Quilts of Love Series
SUMMARY: A patchwork quilt holds together two hearts separated by miles of ocean and the Second World War.
Maybelle can't sew. But when she finds an unfinished quilt in her mother's closet, she gets the crazy idea to complete it. At first, it's just a way to fill the lonely nights while her husband, Holden Kazinski, is away fighting in World War II.
Yet when Maybelle discovers that the quilt is made from scraps of material that can be traced back through her family heritage, the project is suddenly much more important. Then word comes that Holden is missing in action, and with little else to do, Maybelle clings to the quilt as much as to the hope that her husband is still alive. As neighborhood friends gather around Maybelle to help her through the unknown days and nights ahead, it is the quilt that becomes a symbol of her unflagging belief that Holden will return to her, to their home, and to their quilt-covered bed.

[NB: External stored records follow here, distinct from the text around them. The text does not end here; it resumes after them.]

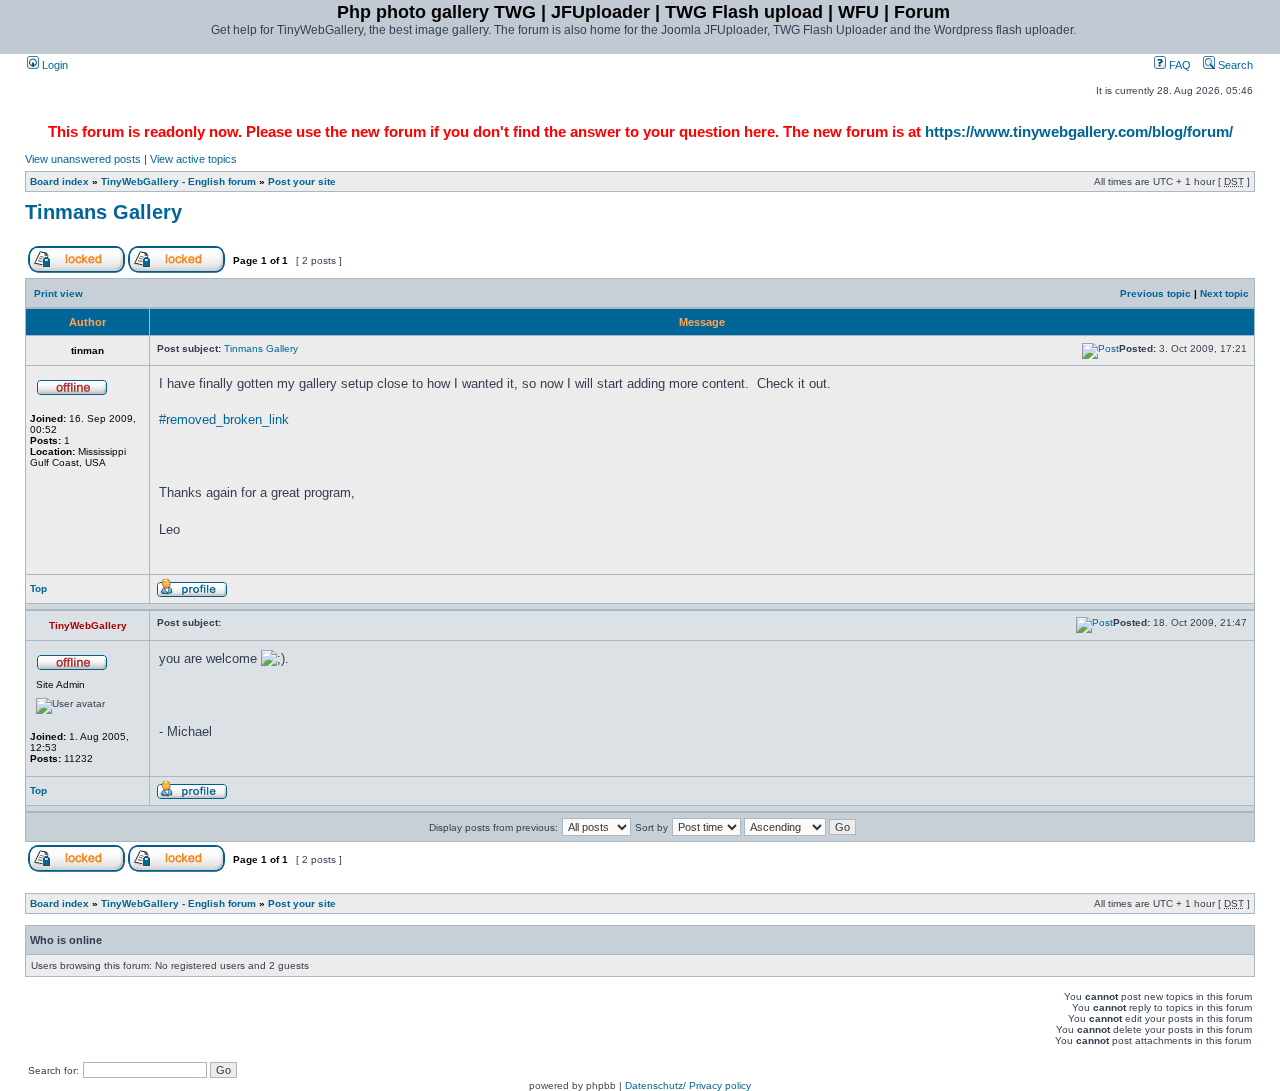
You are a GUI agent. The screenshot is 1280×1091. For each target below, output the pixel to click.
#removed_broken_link (224, 419)
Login (53, 65)
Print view (58, 293)
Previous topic (1155, 293)
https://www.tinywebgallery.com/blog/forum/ (1079, 131)
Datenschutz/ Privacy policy (688, 1085)
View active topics (193, 159)
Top (38, 588)
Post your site (302, 181)
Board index (59, 181)
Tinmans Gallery (103, 212)
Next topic (1224, 293)
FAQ (1178, 65)
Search (1234, 65)
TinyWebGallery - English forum (178, 181)
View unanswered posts (83, 159)
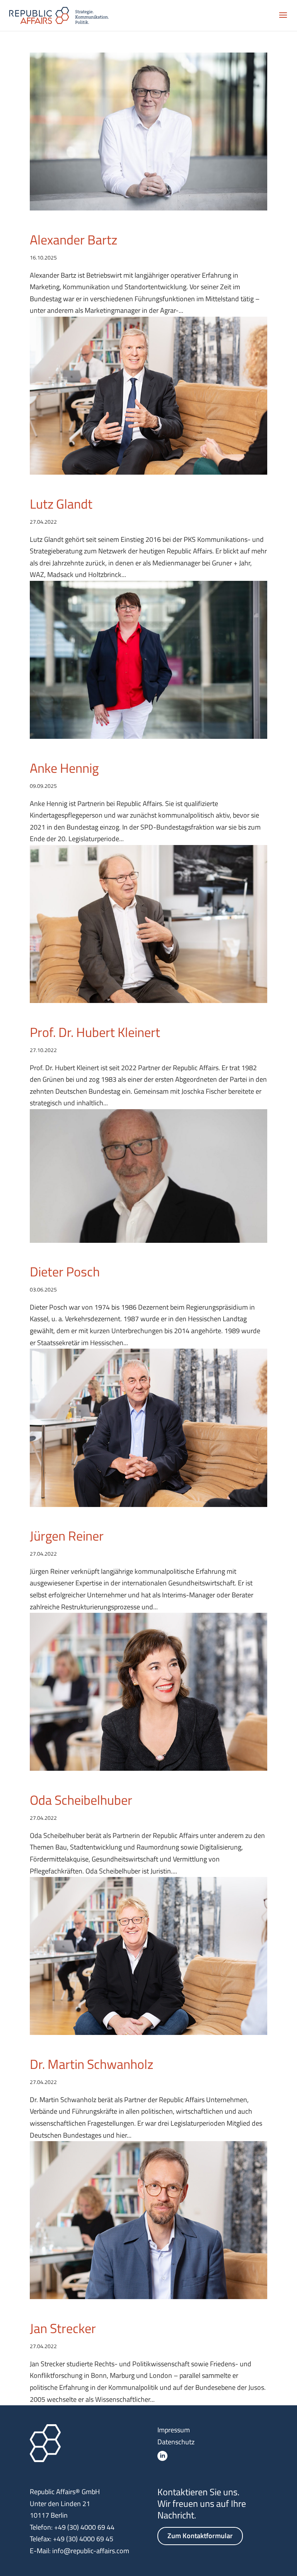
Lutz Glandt (61, 504)
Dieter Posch (65, 1271)
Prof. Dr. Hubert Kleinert (95, 1032)
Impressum (173, 2430)
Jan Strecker (63, 2328)
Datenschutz (176, 2442)
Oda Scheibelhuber (81, 1800)
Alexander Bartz (73, 239)
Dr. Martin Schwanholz (91, 2064)
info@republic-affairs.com (90, 2550)
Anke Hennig (64, 768)
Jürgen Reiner (67, 1536)
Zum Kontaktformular (200, 2535)
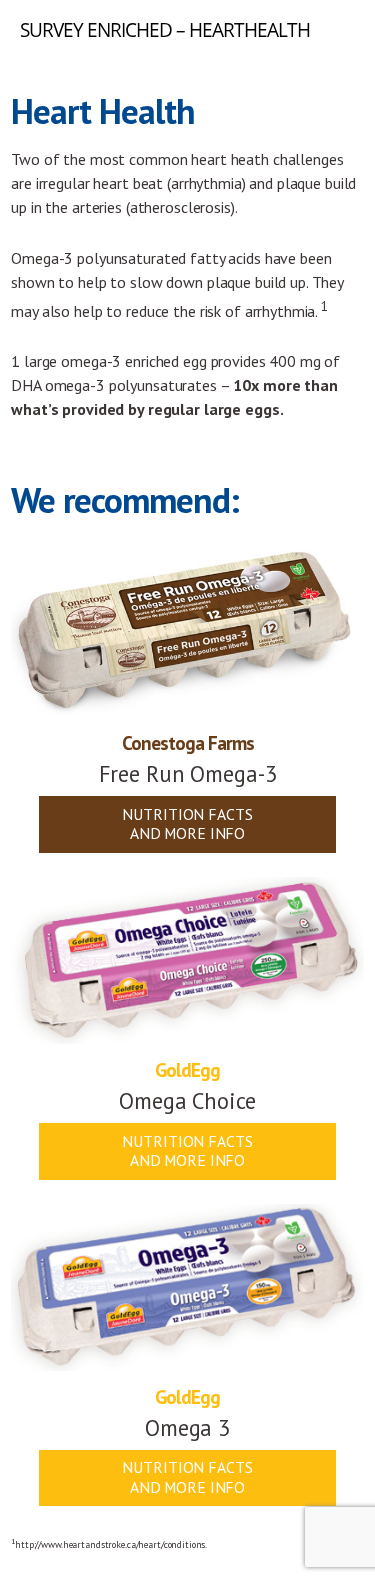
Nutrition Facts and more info (187, 824)
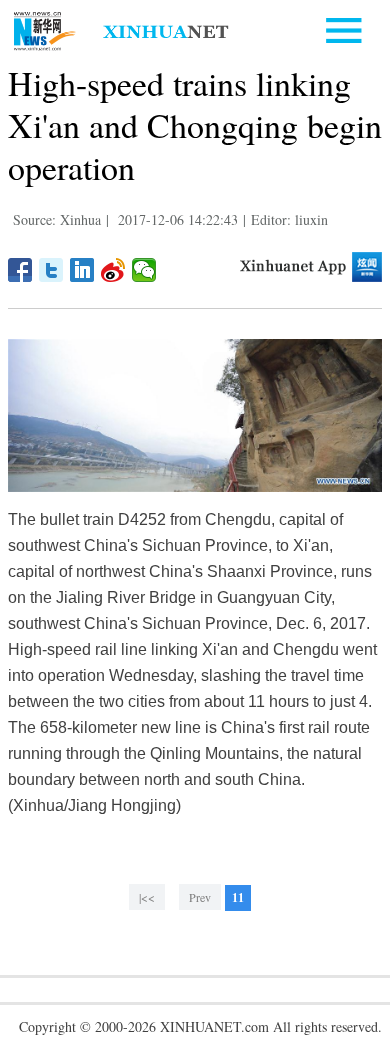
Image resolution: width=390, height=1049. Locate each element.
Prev (200, 897)
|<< (147, 897)
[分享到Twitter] (51, 270)
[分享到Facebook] (20, 270)
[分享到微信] (144, 270)
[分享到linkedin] (82, 270)
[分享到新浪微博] (113, 270)
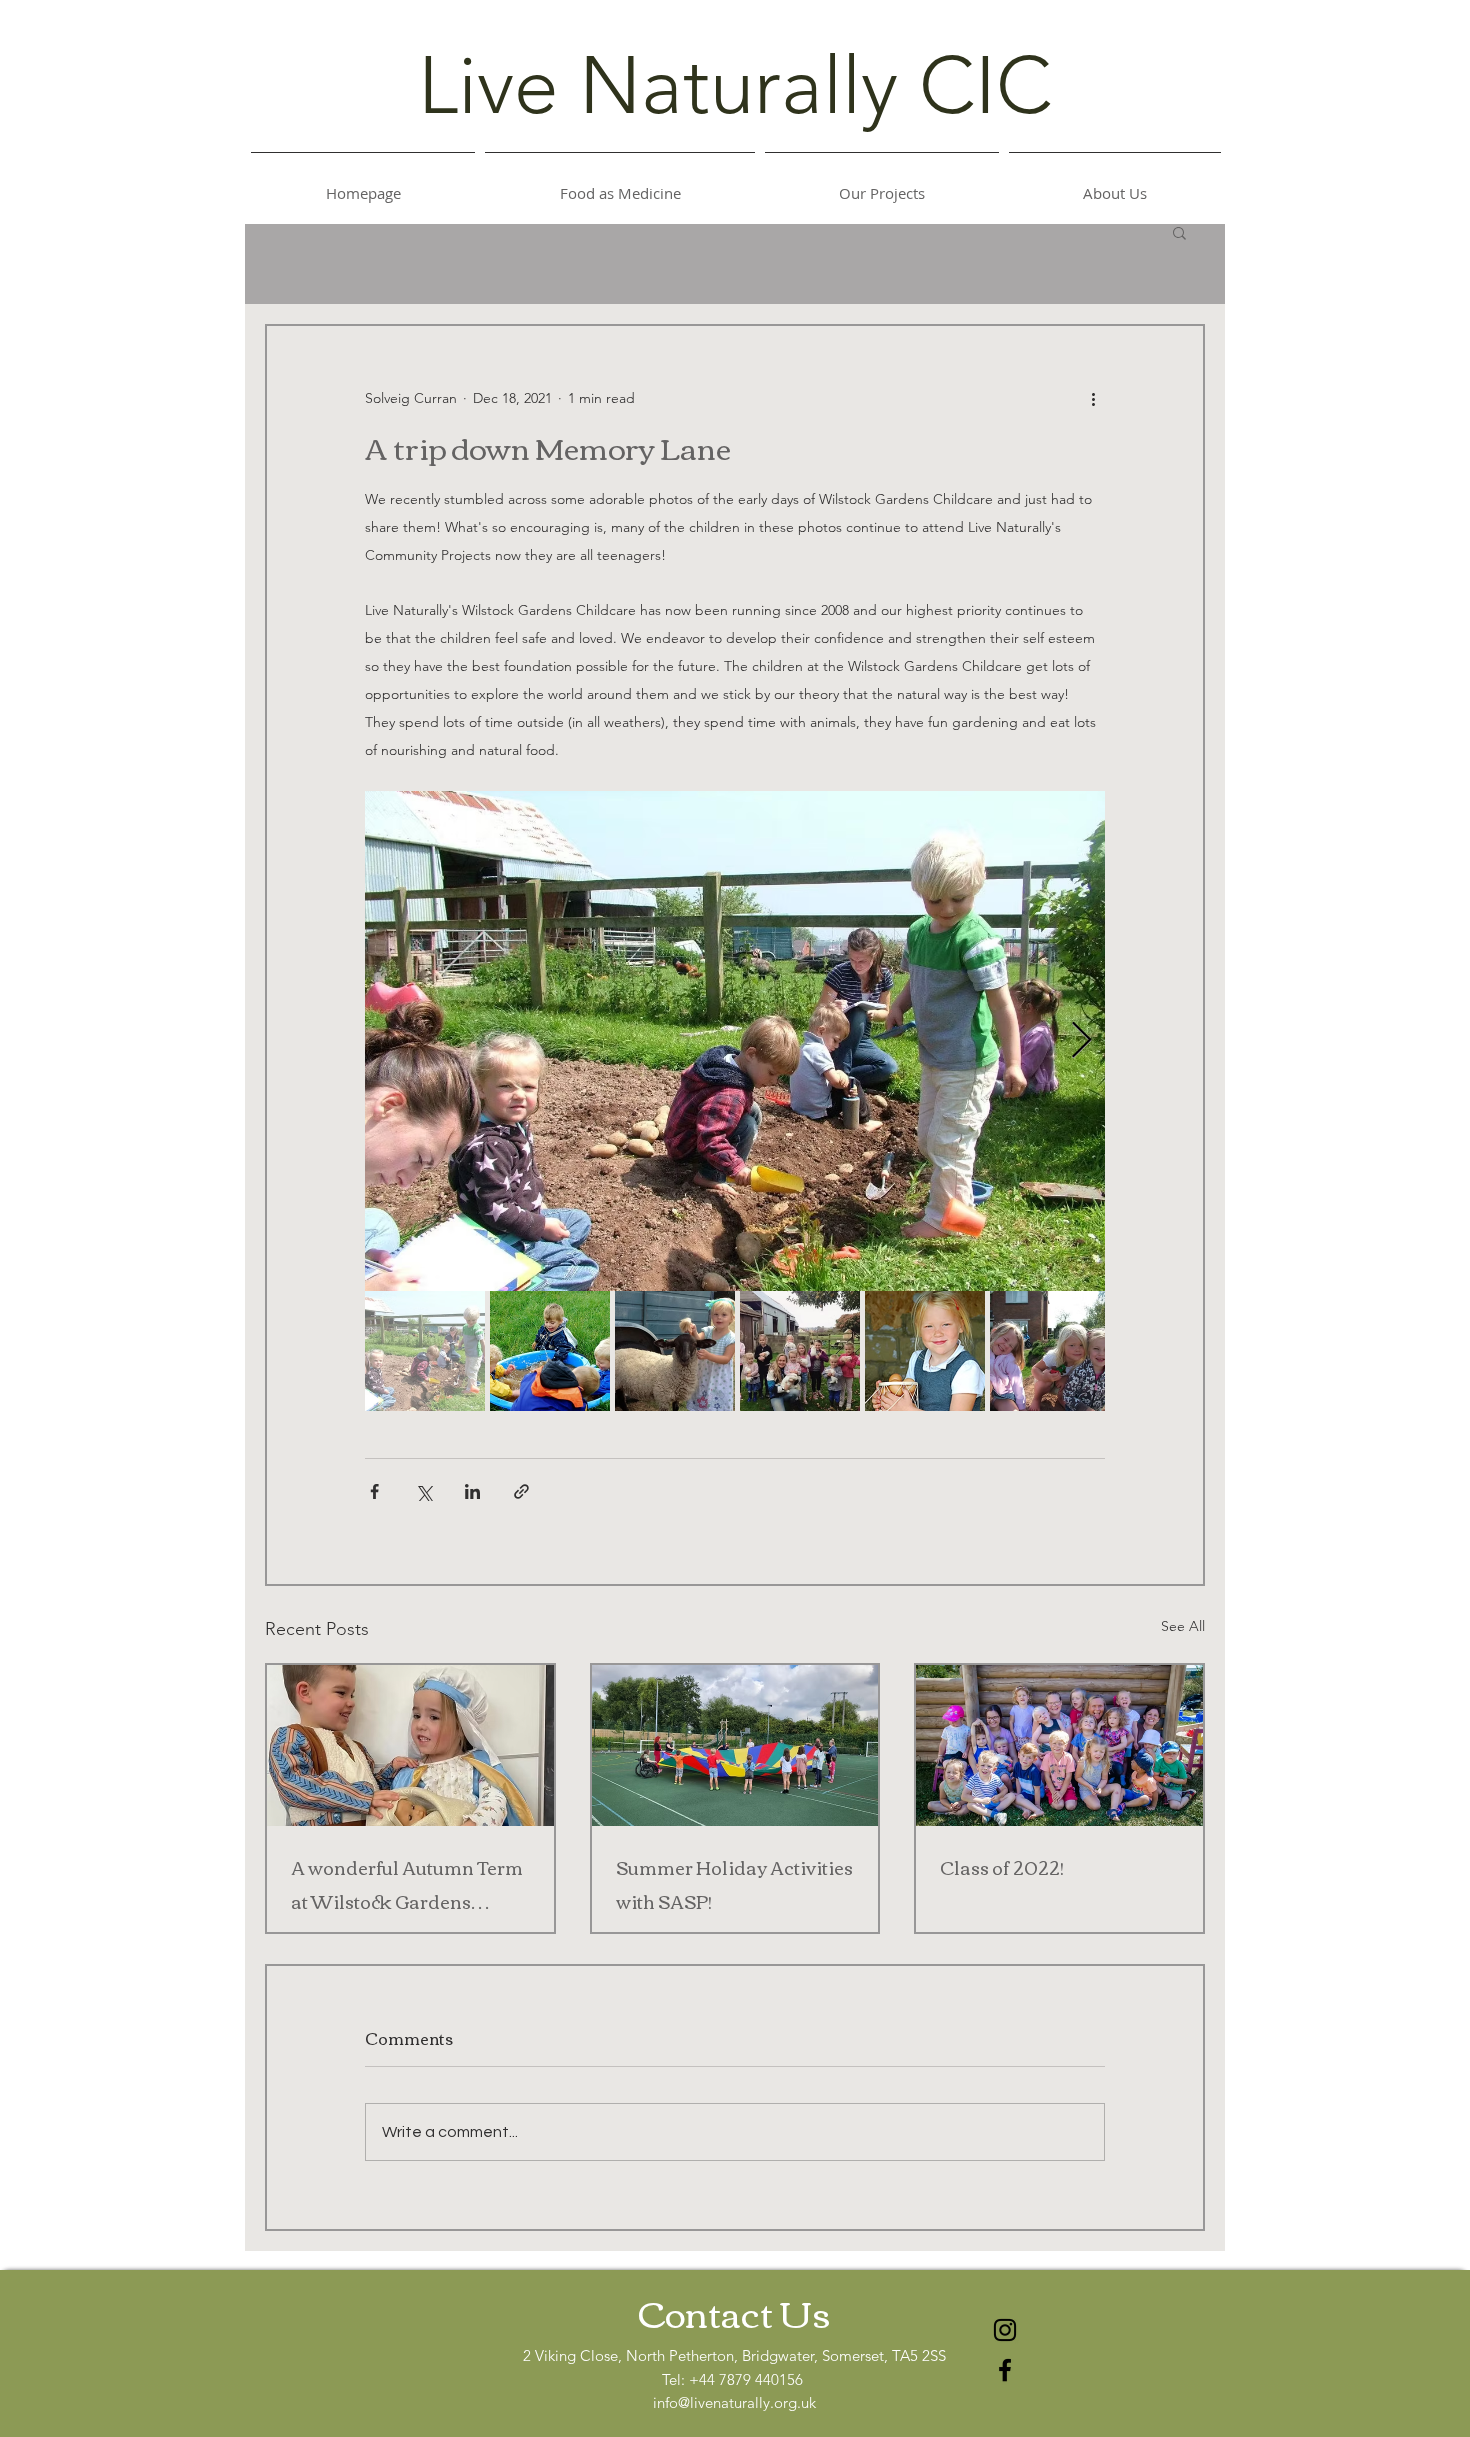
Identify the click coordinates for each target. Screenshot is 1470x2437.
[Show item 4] (800, 1351)
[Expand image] (735, 1041)
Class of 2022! (1002, 1867)
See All (1183, 1626)
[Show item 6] (1050, 1351)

REVIEW: Maybelle is a beacon of hope of all of us women who are not the domestic type. She can't cook, sew or keep a house but she loves working at the shipyard as a welder, helping to build ships in hopes one will bring her husband home soon. Her attempt at making a dress in high school was a complete disaster (sounds so much like mine!). I like how she still gets in there and tries (with MASSIVE amounts of encouragement and help from her friends) to make something for her husband to have when he returns from the war. When she gets bad news after bad news, she doesn't go hide and cry but stands firm in her faith that God will get her through.
This book shows that the women at home did not sit around waiting for their men to get home from war. They got to work, inside and outside the home, making ships and planes, living very frugally, to make sure their boys had whatever they needed. The women banded together to provide support and encouragement, along with whatever else was needed, in tough times.
One of the endearing parts was, after Maybelle and her friends started working on the quilt, the other girls also provided cloth squares from items that meant something special to them. It represented all the hopes, dreams and memories of friends and family.
This was an enjoyable book.
This book was provided by Litfuse Publicity Group for review without compensation.
Joyce Magnin is the author of several books, including The Prayers of Agnes Sparrow, named one of the "Top 5 Best Christian Fiction Books of 2009" by Library Journal. She has three children and one grandson and is mom to a neurotic parakeet.